Work instructions
For every line in the records below that holds "computer", make a copy.

Dataset extract
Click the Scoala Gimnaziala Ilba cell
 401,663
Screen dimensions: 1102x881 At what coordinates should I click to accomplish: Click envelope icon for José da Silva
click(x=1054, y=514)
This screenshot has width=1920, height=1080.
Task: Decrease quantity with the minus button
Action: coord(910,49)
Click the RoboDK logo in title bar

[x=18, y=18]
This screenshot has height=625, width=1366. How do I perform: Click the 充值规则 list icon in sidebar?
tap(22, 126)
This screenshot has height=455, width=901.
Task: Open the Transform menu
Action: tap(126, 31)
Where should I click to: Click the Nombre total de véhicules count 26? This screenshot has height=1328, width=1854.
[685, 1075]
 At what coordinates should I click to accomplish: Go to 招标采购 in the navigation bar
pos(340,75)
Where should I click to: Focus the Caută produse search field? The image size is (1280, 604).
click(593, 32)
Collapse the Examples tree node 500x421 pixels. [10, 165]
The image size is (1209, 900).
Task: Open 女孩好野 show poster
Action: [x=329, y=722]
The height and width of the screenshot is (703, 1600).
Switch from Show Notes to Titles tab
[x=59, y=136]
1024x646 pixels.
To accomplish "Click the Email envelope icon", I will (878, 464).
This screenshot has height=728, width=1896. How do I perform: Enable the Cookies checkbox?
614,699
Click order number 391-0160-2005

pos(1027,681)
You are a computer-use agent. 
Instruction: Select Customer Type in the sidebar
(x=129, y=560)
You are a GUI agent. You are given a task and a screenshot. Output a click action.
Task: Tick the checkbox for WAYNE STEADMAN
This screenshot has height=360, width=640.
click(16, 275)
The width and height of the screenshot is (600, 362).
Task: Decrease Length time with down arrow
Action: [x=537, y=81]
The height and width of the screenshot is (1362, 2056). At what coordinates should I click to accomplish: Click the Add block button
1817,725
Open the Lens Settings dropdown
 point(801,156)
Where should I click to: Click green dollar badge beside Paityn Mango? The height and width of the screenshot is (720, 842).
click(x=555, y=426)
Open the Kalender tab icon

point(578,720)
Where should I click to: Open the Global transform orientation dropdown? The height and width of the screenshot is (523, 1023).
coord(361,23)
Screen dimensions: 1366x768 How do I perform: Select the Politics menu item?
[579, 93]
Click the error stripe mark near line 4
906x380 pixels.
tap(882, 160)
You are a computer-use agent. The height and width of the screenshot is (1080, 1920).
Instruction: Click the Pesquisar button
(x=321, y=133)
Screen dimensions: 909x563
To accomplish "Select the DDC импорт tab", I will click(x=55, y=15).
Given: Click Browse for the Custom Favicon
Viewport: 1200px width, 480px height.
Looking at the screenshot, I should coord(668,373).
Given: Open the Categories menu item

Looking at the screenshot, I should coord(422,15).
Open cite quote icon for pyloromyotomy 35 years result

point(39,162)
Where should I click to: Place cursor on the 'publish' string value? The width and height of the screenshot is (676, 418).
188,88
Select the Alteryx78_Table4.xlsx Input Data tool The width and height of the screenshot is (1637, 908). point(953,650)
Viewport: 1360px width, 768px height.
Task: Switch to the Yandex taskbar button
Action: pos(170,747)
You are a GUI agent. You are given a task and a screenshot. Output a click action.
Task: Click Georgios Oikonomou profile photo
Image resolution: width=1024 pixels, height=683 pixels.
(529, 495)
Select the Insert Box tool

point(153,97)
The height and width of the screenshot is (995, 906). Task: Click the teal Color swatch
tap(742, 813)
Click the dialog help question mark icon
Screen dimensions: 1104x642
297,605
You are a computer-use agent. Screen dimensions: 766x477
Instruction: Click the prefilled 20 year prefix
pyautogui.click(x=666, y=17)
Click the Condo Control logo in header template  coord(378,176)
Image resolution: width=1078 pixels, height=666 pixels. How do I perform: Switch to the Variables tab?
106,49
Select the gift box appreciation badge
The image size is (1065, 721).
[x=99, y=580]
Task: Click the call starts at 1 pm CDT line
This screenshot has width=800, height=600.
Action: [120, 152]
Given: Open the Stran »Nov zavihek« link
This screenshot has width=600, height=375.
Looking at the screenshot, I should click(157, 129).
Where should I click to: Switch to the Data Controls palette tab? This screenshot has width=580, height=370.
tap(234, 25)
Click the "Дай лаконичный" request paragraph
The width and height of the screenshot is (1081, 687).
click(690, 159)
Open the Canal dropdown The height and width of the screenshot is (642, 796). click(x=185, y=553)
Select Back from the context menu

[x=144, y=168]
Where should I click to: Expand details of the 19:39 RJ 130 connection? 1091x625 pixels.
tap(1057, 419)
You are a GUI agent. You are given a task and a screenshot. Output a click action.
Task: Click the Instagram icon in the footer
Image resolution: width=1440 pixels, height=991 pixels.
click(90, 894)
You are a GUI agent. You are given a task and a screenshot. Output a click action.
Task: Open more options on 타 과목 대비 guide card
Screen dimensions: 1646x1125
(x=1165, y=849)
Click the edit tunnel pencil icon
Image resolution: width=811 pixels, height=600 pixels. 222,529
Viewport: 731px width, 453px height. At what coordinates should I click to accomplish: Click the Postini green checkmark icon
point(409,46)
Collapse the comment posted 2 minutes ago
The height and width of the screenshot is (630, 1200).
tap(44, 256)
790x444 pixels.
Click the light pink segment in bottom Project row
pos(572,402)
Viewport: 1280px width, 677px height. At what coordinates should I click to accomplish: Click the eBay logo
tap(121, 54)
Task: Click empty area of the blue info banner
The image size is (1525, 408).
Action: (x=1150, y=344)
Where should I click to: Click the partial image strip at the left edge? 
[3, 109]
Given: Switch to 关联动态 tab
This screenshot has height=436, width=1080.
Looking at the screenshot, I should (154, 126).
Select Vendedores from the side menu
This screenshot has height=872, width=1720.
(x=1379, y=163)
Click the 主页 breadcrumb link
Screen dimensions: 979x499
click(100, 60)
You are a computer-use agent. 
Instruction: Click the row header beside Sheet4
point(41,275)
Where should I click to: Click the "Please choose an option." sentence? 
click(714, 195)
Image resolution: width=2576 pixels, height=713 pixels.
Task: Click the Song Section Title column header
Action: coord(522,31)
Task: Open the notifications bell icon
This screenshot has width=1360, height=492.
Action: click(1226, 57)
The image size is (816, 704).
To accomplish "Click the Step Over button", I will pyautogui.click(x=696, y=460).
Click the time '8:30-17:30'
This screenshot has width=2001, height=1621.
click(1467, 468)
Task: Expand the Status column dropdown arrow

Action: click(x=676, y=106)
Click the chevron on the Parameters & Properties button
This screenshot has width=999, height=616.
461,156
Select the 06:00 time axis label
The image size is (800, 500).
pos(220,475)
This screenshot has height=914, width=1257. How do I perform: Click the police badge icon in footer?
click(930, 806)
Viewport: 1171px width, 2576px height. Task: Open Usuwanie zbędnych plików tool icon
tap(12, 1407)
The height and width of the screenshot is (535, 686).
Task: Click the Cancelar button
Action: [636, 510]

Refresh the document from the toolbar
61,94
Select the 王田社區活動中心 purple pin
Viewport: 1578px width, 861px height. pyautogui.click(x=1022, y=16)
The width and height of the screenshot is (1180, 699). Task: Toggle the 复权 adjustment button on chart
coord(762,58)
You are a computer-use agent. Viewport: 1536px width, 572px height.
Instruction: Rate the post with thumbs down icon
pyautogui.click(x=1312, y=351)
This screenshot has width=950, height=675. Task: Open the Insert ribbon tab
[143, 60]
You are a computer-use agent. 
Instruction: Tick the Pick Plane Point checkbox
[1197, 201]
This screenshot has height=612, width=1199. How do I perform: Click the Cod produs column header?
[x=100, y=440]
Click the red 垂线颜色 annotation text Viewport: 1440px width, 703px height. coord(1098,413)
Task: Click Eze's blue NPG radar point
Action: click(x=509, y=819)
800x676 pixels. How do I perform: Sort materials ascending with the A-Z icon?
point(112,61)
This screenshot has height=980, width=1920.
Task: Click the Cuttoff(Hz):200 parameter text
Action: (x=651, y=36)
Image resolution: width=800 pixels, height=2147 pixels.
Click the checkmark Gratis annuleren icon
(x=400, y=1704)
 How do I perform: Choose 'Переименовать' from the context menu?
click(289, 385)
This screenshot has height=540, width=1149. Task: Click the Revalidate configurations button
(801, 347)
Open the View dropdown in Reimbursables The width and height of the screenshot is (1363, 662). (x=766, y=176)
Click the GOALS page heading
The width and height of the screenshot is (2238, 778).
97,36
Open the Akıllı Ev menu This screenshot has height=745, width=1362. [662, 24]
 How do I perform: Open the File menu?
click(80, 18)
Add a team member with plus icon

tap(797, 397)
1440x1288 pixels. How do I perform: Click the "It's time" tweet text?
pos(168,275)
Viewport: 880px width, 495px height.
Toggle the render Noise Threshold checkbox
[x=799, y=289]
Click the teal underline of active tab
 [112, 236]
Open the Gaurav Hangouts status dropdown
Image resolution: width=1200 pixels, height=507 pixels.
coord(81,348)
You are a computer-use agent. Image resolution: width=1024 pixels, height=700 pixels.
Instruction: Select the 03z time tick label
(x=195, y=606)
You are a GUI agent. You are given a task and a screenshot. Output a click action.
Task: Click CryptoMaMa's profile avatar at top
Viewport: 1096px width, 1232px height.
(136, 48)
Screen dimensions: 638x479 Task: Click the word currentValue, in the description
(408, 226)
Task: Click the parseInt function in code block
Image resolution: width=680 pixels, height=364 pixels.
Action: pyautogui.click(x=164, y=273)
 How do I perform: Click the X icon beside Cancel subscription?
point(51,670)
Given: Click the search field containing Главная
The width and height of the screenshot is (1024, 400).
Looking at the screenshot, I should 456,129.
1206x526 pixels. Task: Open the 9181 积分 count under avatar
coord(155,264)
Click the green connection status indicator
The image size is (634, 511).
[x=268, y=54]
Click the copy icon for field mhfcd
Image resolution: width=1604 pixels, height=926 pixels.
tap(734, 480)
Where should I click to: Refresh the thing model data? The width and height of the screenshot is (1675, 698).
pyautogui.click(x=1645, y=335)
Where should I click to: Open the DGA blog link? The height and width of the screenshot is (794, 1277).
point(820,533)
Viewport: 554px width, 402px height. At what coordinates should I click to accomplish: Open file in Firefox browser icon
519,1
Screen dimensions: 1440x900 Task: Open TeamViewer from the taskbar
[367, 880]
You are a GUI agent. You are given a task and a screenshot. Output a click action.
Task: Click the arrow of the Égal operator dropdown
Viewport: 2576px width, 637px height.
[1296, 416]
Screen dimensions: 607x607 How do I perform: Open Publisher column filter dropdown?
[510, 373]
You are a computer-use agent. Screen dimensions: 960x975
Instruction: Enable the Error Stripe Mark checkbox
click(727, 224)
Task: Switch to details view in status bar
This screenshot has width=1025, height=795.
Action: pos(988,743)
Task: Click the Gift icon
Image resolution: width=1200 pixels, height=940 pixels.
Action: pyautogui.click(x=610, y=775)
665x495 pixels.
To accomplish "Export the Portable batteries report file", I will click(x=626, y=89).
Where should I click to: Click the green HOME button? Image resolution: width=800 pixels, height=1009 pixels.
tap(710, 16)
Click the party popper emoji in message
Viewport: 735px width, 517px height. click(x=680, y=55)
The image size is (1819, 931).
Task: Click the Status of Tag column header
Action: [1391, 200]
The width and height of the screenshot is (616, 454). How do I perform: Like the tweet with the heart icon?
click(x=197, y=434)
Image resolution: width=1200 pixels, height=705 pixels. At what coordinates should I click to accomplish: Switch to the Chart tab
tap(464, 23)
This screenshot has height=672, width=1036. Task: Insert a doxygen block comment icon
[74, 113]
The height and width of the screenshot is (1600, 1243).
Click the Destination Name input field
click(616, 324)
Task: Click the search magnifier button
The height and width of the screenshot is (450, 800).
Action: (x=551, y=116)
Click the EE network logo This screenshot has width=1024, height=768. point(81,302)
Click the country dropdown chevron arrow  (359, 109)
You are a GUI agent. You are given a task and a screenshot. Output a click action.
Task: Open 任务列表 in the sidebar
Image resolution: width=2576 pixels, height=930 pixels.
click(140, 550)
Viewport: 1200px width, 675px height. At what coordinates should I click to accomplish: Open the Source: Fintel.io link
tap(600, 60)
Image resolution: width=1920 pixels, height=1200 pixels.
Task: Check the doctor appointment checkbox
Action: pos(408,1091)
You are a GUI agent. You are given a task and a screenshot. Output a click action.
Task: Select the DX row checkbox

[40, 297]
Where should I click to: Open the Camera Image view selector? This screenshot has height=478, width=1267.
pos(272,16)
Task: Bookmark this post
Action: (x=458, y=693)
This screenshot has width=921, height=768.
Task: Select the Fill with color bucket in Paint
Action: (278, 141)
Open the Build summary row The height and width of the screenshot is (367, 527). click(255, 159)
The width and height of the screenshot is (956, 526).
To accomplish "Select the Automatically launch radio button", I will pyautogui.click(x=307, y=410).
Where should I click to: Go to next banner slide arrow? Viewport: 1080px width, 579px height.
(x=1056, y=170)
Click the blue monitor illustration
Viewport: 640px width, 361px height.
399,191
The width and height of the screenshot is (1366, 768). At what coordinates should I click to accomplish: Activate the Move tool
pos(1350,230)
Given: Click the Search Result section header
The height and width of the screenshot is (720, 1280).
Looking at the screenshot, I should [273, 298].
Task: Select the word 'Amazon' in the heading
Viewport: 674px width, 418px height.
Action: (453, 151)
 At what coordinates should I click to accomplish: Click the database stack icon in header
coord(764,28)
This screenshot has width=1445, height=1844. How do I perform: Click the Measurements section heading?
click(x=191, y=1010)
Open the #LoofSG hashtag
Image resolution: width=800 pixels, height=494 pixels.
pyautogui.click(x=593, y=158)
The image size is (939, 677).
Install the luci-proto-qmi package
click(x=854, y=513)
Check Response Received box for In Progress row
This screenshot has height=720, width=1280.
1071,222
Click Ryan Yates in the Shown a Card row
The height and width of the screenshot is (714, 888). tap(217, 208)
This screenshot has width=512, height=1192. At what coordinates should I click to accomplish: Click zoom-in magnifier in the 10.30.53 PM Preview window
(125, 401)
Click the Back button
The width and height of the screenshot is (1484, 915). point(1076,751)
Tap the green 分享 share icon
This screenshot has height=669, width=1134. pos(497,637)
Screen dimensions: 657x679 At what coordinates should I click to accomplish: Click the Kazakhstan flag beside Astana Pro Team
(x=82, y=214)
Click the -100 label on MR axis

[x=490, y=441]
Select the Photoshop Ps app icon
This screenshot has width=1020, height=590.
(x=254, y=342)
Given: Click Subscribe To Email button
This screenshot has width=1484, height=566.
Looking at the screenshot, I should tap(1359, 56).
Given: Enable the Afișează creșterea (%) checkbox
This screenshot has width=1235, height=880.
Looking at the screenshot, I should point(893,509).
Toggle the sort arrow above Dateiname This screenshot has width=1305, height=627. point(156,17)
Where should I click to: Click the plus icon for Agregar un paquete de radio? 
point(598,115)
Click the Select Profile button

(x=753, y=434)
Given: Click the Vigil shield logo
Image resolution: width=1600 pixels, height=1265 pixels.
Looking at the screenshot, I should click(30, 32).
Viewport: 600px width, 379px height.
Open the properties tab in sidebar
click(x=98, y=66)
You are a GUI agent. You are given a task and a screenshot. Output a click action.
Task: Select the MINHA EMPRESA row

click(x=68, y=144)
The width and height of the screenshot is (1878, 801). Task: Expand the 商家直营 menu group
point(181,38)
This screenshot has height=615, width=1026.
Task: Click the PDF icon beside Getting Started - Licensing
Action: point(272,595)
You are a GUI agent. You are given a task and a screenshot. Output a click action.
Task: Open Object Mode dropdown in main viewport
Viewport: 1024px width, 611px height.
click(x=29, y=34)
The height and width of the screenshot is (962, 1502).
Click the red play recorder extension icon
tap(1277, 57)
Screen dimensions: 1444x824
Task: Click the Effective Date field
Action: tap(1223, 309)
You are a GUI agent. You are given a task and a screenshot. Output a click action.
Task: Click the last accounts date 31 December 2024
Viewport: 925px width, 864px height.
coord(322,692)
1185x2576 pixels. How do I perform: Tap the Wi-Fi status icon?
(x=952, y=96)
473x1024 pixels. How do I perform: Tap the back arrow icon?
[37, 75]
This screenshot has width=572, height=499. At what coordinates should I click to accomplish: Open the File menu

Response for this exercise
You are a computer-use agent. 
You are a computer-use agent. The height and width of the screenshot is (1080, 1920).
You are a computer-use agent. Screen dimensions: 766x477
You are a computer-use agent. 
You are a computer-use agent. Viewport: 1536px width, 572px height.
You are a computer-use agent. 
You are a computer-use agent. Image resolution: width=1024 pixels, height=700 pixels.
You are a computer-use agent. Screen dimensions: 960x975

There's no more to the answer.